- **What you should do**: The lines of the records that include "each" should all be copied.

- **Data to process**:
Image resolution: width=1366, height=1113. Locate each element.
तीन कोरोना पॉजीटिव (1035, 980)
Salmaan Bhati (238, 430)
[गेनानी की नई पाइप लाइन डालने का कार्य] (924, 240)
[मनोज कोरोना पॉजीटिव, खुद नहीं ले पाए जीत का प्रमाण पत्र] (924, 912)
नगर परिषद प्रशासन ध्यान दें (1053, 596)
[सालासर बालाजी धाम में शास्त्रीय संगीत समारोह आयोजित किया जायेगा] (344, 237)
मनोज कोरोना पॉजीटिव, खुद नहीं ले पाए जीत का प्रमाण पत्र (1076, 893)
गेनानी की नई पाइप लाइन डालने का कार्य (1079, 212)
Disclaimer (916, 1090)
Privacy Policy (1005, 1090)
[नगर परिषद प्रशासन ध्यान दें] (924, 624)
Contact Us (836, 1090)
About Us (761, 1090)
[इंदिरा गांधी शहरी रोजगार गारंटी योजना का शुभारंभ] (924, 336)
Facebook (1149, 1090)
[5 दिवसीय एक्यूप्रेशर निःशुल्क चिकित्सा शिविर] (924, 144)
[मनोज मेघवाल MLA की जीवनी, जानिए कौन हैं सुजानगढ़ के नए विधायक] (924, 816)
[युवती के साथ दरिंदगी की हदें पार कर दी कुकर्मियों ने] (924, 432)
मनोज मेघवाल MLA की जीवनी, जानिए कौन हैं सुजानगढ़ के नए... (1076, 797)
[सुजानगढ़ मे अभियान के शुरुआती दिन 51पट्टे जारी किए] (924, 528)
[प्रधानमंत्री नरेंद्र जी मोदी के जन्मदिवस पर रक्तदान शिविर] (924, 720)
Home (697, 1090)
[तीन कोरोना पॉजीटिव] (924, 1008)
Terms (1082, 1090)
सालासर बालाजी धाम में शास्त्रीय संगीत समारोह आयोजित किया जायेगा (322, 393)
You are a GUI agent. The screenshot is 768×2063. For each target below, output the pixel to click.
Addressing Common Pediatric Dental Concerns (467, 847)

...

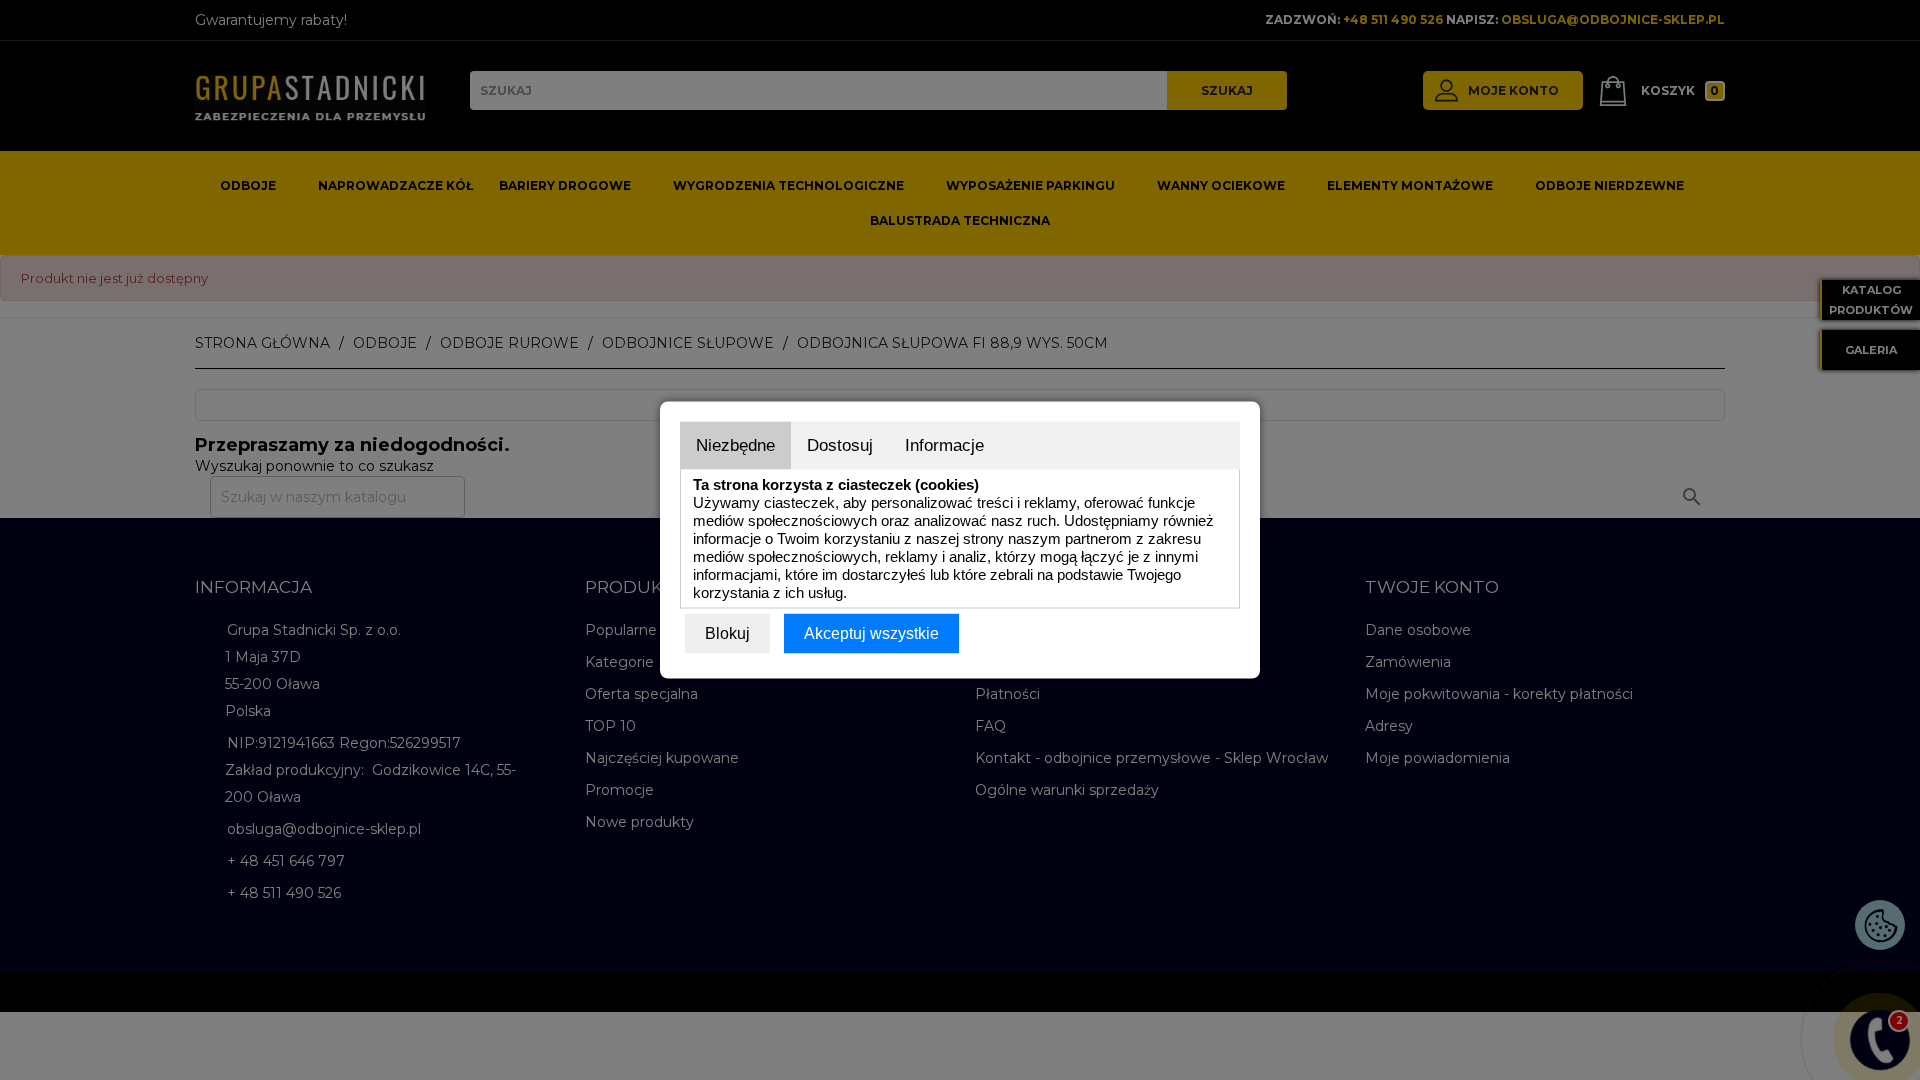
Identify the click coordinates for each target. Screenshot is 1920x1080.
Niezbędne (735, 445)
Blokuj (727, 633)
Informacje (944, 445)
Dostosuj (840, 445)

- **Completed task**:
Image resolution: width=1366, height=1113. Locate each element.
You are a GUI agent. The screenshot is 768×2063. For each target below, output the pixel to click.
Identify the click coordinates for each target. Screenshot is 1920x1080.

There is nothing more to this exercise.